By Megan Kehoe

The Bulletin

The Downtown Bend Public Library’s pocket park is open again after being closed for a month because of criminal activity, vagrancy and nuisance issues in the park.

But the space is missing a few things since it reopened: three benches and its grassy lawn.

“We took out some of areas where people could gather, and it’s worked out really well,” said Todd Dunkelberg, Deschutes Public Library director. “The biggest feedback we’ve gotten is from parents bringing their children to story time. They’ve told us they’re happy to have a more welcoming environment and that they feel safer on their way into the library.”

The park, which isn’t much more than a short walkway between the library administration building and the library, was relandscaped in the month that it was closed. The grass was replaced with soil and drought-resistant plants. Boulders in the park were rearranged, and most notably, three benches that were donated by patrons to the library were removed. Sitting in the park is no longer an easy prospect, as plants and boulders inhabit the areas where grass used to grow.

The changes are a consequence of, and a solution to, the park’s past issues with some criminal and behavioral problems that increased over the past year. Drug deals allegedly took place in the park or nearby. The place was frequented by as many as 60 people at a time, and there were complaints that they harassed library patrons and staff.

“We’re not really in the parks management business,” said Kevin Barclay, the library’s assistant director. “What we do well is manage a library. We have well-trained staff in our libraries. But we don’t have well-trained park staff.”

With the increase in disturbances, a task force of officials from the library, city of Bend, Bend Police and nonprofits related to homelessness was formed to come up with a solution to the issues plaguing the park. The library closed the park in May to deter criminal activity, enclosing it with yellow tape and employing a security guard from a private firm to secure the area. During the closure, the park was returned to its original “xeriscape” state, featuring low-maintenance plants and natural terrain.

Since reopening the area three weeks ago, the problems at the library’s pocket park have just about disappeared, Barclay said. Because there is nowhere left to congregate in the area, the park sees few people, and few problems. There is no longer a need for a security guard.

Though criminal activity at the park is no longer an issue, the task force is continuing to meet once a month, Barclay said, to address these same issues in the rest of downtown Bend.

“We didn’t just want to kick this down the street to make it somebody else’s problem,” Barclay said. “We want to make the downtown area safe and welcoming for everyone. Everybody’s coming to the table to find solutions.”

And while the removal of the benches was a significant part of solving the park’s nuisance problems, at least one of the donors was sad to see her bench taken out of the park.
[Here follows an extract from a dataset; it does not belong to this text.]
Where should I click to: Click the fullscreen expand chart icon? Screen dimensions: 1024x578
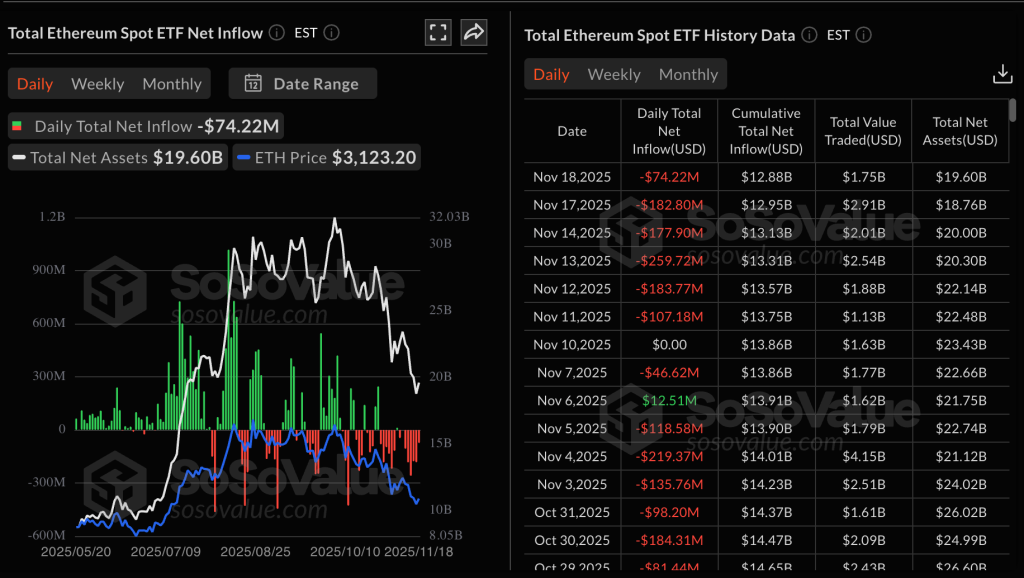point(438,32)
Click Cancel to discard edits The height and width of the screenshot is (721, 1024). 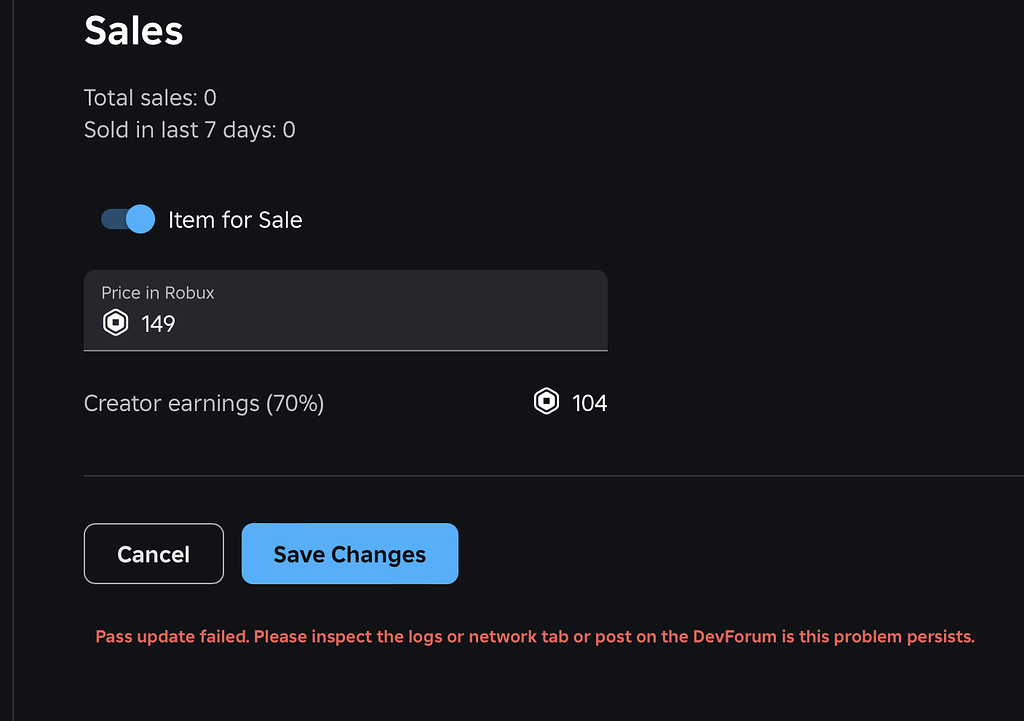pos(153,553)
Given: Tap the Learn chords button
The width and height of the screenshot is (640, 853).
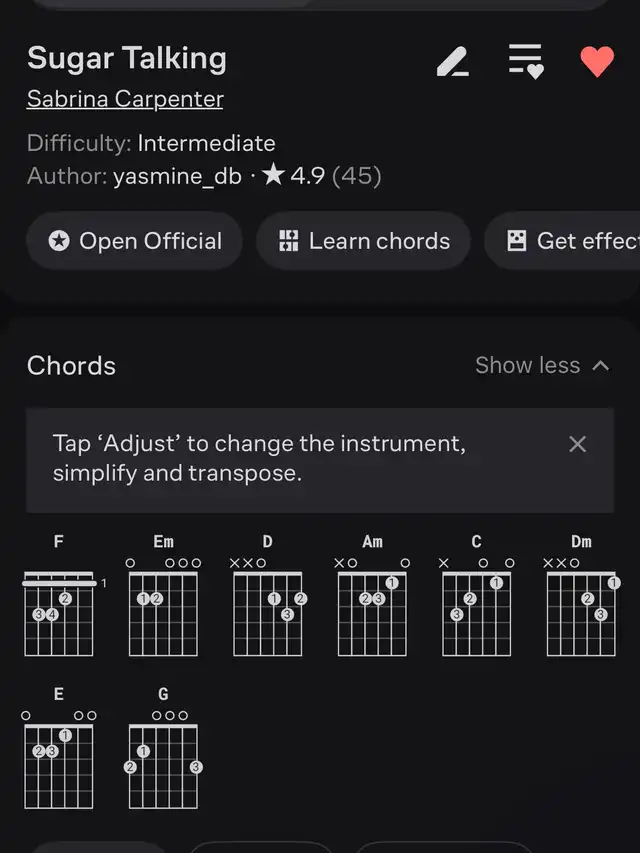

“I was one unhappy camper when I found out,” said Kay Coyner, a Bend resident who donated a bench. “The fact that that had to be done because of problems of people using the area is very disturbing to me. People waiting for the bus down there don’t have a place to sit anymore.”

Coyner, along with her daughter, Kathy Blake, donated the bench about 15 years ago and paid $500 for it at the time. Coyner has been volunteering with the library and at Friends of the Library book sales for about 28 years, she said, and donated the bench as a memorial for friends and family who had passed away.

After removing the benches, which had seen their share of wear and tear over the years, the library reached out to donors to see what the next step should be. Coyner suggested the library give the benches back to the families. Coyner received her bench Friday and plans to put it in her backyard.

“It’s the sad part of life because you think something will last forever, but it doesn’t,” Coyner said.

“But I guess I get to have a piece of the library’s history now.”